Self-transformation through art
This self-transformation takes place on the basis of art, not on the basis of technology. The more we advance the technologisation of our lives and actions, the more spaces there must be to experience the body so that a healthy balance can develop here. Probably no time before ours had such a great opportunity to develop an awareness of the importance of (physical) corporeality. “The development of the human in the midst of the digital world”, as Hübner’s book is subtitled, would therefore mean true modernity beyond affirmation or aversion in relation to technology. According to Hübner, it would consist in the activation of those forces that have been released through setting technology outside the human being and which should not in turn flow primarily into the development and use of technologies, by which these forces are, rather, paralysed. It would consist in the activation of these forces in all the arts, including the arts of healing and education, social threefolding and the development of the higher forces of knowledge.
The wealth of insights into the connection between human beings and technology that this book offers can only be hinted at here.
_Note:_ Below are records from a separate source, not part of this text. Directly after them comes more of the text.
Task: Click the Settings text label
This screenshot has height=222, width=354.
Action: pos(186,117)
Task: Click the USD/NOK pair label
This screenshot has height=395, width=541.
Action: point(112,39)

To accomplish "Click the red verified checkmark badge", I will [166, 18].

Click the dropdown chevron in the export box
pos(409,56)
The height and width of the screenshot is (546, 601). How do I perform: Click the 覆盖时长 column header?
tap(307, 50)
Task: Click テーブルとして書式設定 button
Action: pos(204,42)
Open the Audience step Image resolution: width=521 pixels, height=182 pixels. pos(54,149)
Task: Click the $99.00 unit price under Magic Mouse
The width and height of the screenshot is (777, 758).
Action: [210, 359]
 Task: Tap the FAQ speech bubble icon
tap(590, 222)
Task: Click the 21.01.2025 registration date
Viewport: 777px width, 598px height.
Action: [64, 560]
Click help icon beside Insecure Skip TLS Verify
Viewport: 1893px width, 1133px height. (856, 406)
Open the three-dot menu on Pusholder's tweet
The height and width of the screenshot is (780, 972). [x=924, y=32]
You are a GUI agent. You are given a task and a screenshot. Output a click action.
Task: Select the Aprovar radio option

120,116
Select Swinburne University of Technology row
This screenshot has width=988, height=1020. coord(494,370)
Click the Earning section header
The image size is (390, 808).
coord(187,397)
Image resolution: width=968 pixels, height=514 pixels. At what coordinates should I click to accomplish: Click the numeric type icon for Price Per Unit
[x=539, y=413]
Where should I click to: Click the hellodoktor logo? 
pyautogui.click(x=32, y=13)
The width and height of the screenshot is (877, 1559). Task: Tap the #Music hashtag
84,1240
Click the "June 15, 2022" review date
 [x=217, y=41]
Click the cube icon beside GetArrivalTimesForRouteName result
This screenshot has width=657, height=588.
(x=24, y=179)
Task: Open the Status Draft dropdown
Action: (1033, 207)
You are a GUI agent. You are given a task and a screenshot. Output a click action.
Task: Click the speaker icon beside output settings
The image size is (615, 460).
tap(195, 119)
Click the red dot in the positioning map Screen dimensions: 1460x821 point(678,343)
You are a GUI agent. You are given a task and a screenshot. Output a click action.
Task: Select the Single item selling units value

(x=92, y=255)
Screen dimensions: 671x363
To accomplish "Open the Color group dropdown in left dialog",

It is convincing in almost every respect, also and especially in the successful linguistic recasting of Steiner’s anthroposophical insights. Even the apocalyptic tone it adopts towards the end seems to me to be apt, insofar as today we are dealing worldwide with a challenge to human thinking, also and especially about the nature of technology. Hübner paints a rather gloomy picture here – supported by ever longer quotes from Steiner. But we must have the courage to hope: as in the myth of antiquity, the Sphinx will plunge into the abyss when people take hold of their nature as thinkers, become composed towards technical things, develop their creative powers in art, meditation and conceptual work and thus find an answer to the question of their own essence.